Last year, the EU exported around $6.5 billion worth of steel and $1 billion worth of aluminum to the U.S., making it the second largest foreign supplier after Canada. But Canada has been exempted from the tariffs,  so, if they are imposed, the EU could take the biggest hit. And the hit extends well beyond Europe’s loss of sales to the American market.

“We’re very worried about trade deflection: exports shut out of the U.S. market ending up in Europe,” said Charles de Lusignan of the European Steel Association. “For example, Brazil and Turkey are both large exporters to the U.S.  They’ll just turn their boats around and head straight to the EU. Trade deflection could have a much, much larger effect on the industry than the loss of exports itself,” he said.

Steel deflected from the U.S. could pour into Europe further depressing European steel prices.

The EU is fighting back by threatening to slap its own 25 percent tariff on imports of a wide range of American goods, including iconic products like blue jeans, bourbon and Harley-Davidson motorbikes.

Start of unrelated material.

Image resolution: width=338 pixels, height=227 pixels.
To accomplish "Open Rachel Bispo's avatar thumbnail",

Analysts say that European trade officials are targeting Americana in order to drive their message home to the American people — and their politicians. Harley-Davidson is based in Wisconsin, home state of House Speaker, Republican Paul Ryan.

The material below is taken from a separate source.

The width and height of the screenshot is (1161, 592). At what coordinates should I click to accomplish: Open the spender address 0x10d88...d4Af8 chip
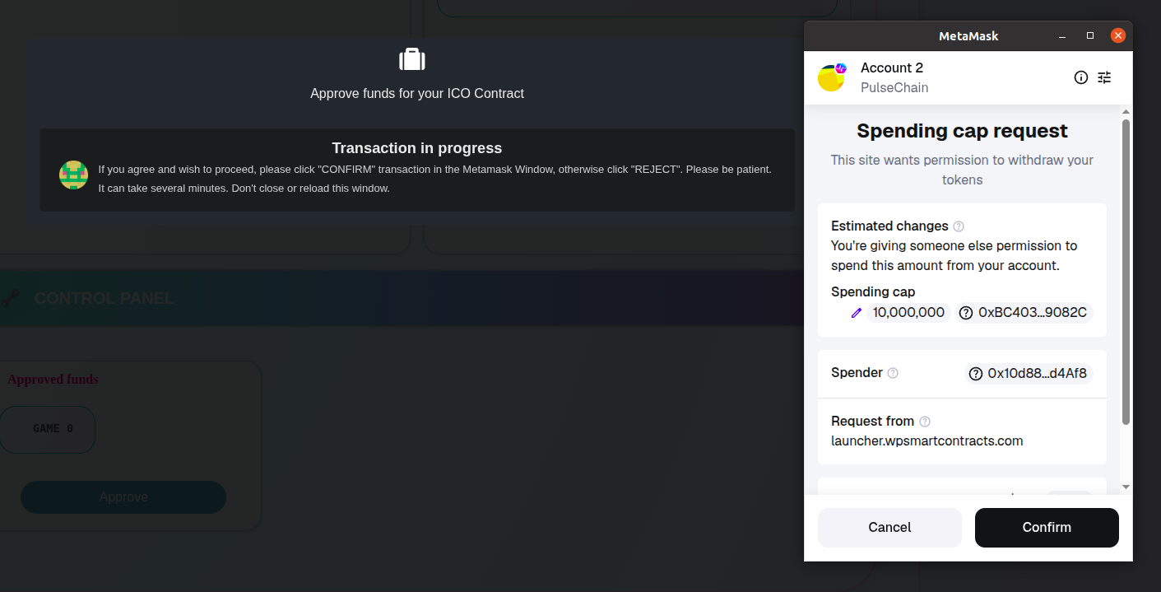point(1028,373)
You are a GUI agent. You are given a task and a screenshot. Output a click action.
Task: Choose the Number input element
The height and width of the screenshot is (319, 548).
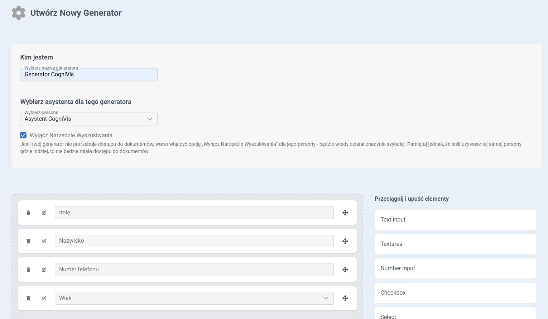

In all, American exports worth some $3.5 billion could be affected by the tariffs threatened by the Europeans.

“They are hoping that by making these threats they can get some sort of negotiated agreement with President Trump’s administration to not include the European Union in this large import tariff,” Meredith Crowley, a trade expert at Cambridge University said.

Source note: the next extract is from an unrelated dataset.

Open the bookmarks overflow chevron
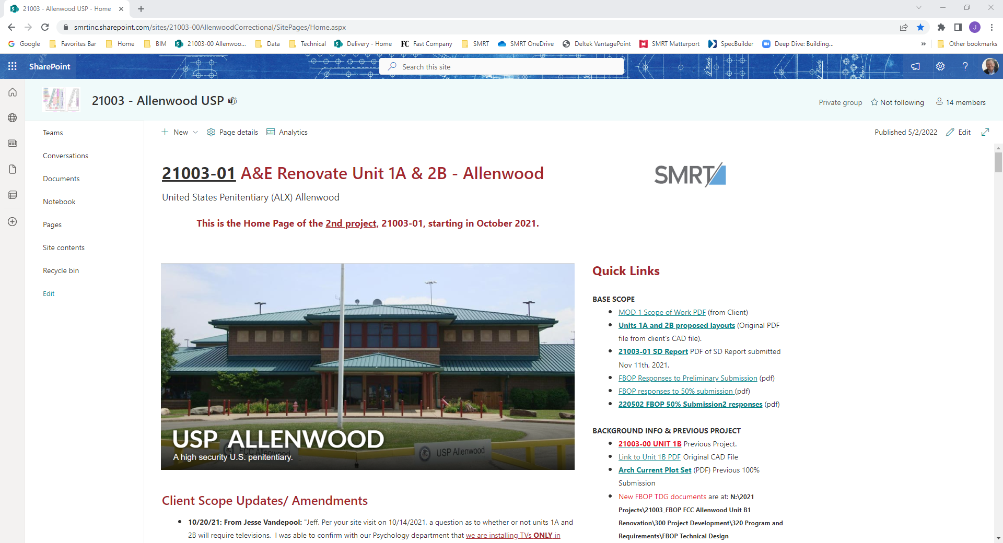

The EU would much rather Trump did not impose his steel tariffs at all because of the problem of trade deflection and the possible impact on the whole global trading system. The EU claims that the steel tariffs are not about national security but protectionism, pure and simple, and that is undermining the World Trade Organization, which enforces global trading rules.

“Increasingly the WTO becomes much less relevant and the global trading order starts to crumble a little bit. That’s probably the big concern,” Mike Jakeman of the Economist Intelligence Unit said.

But some trade experts say that the EU’s planned retaliation flouts WTO rules and has already provoked President Trump into threatening a tit-for-tat 25 percent tariff on European car exports into the U.S.  

Financial markets remain calm. A full-blown trade war seems unlikely. But if one did break out — between the world’s two biggest trading partners — it would, in the words of the International Monetary Fund, be “unwinnable.” Everyone would lose.